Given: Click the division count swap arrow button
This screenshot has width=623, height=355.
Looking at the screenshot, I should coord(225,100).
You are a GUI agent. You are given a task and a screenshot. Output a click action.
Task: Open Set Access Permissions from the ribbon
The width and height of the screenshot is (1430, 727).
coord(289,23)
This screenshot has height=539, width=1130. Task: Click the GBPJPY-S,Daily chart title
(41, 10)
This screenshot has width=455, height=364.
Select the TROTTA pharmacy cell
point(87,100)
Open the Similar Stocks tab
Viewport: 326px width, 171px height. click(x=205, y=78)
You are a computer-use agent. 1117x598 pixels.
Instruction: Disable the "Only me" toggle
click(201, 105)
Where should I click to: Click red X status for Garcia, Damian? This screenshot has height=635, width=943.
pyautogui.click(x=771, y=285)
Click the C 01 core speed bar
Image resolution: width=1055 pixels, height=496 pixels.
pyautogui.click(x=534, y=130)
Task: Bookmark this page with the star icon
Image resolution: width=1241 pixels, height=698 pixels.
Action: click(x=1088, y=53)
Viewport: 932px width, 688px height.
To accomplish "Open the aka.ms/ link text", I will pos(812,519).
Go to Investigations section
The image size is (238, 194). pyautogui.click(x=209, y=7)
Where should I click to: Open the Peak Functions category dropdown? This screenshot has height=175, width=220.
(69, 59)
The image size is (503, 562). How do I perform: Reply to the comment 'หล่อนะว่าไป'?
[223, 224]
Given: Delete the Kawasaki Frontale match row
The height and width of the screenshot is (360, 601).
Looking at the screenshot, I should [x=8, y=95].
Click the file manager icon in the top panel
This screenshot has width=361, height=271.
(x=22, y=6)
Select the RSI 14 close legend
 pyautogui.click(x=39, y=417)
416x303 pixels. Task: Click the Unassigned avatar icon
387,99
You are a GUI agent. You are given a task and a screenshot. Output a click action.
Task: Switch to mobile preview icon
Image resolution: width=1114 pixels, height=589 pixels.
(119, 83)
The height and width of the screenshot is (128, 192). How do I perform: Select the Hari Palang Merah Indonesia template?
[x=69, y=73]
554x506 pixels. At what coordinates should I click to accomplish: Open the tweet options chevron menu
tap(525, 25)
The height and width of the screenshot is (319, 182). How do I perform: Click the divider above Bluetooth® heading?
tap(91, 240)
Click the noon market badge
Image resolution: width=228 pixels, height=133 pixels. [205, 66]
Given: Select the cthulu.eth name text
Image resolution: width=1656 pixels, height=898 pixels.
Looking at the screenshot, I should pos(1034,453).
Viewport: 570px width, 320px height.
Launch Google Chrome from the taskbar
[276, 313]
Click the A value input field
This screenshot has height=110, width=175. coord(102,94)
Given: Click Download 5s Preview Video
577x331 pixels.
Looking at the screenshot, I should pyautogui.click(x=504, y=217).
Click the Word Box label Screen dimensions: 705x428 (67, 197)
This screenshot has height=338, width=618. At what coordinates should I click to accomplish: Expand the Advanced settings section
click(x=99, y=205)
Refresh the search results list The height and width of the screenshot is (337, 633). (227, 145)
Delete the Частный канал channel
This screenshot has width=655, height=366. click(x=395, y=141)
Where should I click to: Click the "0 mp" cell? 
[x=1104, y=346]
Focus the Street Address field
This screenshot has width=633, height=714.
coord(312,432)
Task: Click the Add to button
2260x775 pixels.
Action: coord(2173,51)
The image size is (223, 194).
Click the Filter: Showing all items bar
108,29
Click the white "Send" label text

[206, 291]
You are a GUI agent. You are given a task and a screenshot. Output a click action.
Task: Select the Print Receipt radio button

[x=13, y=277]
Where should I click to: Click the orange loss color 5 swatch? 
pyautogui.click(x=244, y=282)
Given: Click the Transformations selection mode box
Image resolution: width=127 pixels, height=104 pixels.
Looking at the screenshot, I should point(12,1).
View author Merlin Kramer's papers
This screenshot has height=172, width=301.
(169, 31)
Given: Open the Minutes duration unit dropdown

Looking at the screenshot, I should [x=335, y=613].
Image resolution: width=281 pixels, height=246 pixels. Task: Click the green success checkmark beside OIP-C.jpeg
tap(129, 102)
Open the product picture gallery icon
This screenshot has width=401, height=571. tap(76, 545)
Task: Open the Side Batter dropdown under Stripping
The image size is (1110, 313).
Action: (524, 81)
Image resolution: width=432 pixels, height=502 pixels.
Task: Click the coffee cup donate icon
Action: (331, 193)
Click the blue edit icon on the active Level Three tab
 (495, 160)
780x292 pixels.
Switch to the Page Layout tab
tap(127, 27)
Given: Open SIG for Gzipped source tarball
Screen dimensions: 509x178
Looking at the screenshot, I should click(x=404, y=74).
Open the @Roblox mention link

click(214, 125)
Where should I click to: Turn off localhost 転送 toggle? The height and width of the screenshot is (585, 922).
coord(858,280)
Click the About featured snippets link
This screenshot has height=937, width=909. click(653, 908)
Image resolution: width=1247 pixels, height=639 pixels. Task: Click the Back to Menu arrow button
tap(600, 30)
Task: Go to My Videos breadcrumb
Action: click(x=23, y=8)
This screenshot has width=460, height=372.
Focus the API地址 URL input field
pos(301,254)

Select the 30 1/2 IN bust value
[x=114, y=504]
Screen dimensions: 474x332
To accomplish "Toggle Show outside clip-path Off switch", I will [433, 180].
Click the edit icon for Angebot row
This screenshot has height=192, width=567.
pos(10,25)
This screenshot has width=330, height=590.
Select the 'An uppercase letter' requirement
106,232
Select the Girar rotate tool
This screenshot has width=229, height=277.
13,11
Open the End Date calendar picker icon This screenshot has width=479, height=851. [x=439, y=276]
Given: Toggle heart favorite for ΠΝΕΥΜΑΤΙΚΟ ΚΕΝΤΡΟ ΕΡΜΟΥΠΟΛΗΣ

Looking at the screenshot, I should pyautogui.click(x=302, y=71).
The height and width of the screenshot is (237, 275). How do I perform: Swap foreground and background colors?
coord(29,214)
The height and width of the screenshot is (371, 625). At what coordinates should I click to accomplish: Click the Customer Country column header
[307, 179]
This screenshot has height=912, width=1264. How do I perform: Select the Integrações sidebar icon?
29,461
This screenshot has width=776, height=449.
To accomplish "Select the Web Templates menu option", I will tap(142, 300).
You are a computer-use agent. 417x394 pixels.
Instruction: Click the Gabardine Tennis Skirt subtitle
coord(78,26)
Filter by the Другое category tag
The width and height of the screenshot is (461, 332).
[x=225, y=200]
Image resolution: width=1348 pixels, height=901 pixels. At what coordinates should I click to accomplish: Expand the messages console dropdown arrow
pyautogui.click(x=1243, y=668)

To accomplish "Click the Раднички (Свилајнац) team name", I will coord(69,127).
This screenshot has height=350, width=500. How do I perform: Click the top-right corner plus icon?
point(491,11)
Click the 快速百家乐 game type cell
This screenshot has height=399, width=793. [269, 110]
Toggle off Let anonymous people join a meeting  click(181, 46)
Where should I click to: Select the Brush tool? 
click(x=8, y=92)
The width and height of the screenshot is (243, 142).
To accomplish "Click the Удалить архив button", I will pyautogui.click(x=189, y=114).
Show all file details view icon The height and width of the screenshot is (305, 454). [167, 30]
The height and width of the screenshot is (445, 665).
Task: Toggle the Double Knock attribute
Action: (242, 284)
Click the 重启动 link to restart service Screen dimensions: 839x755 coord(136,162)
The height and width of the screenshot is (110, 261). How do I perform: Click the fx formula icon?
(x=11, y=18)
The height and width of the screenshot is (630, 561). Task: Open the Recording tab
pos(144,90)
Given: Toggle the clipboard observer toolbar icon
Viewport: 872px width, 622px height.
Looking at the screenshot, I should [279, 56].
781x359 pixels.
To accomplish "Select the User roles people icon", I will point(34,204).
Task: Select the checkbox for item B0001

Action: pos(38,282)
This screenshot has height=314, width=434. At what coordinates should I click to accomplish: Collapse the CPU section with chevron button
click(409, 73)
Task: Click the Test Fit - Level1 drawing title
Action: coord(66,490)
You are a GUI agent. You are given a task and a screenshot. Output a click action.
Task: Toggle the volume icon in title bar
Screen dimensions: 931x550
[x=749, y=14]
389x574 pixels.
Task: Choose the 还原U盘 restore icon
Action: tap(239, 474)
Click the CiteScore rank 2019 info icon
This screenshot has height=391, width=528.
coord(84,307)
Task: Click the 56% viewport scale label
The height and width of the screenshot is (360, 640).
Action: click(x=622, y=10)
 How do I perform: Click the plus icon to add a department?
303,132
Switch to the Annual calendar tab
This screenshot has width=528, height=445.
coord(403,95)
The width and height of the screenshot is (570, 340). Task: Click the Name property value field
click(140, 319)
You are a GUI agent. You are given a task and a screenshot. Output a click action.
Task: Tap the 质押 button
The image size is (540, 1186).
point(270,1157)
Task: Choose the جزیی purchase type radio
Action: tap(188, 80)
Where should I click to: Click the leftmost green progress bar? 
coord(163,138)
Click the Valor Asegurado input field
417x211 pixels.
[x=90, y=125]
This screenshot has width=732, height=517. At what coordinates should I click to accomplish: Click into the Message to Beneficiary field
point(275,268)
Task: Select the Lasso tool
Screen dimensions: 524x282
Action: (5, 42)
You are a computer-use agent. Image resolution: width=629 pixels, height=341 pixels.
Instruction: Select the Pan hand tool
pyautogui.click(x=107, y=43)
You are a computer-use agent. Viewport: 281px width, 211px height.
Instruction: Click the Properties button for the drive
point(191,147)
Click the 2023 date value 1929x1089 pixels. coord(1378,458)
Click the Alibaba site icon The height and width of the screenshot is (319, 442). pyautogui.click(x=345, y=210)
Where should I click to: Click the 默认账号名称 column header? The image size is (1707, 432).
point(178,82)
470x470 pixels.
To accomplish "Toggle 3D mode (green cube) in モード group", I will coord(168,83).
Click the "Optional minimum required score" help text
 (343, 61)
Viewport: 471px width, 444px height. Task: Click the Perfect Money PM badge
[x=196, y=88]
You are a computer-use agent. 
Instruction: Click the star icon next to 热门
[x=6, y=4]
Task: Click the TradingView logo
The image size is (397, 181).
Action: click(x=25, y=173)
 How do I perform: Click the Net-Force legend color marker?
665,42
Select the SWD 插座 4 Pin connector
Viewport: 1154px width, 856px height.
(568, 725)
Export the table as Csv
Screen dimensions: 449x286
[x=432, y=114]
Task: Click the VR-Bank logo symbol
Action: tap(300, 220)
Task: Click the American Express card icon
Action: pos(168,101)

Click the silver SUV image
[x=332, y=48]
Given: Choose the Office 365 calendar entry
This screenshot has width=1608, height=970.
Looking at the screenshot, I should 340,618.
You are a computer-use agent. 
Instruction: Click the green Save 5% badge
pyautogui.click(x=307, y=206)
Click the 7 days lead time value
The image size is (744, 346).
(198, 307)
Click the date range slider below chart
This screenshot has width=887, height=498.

PROMPT:
What lines of the material above hold the string "computer"? Please copy them.

SOLUTION FOR THIS TASK:
You are a computer-use agent. 1117x598 pixels.
You are a computer-use agent. 417x394 pixels.
You are a computer-use agent. Image resolution: width=629 pixels, height=341 pixels.
You are a computer-use agent. Viewport: 281px width, 211px height.
You are a computer-use agent. 
You are a computer-use agent. 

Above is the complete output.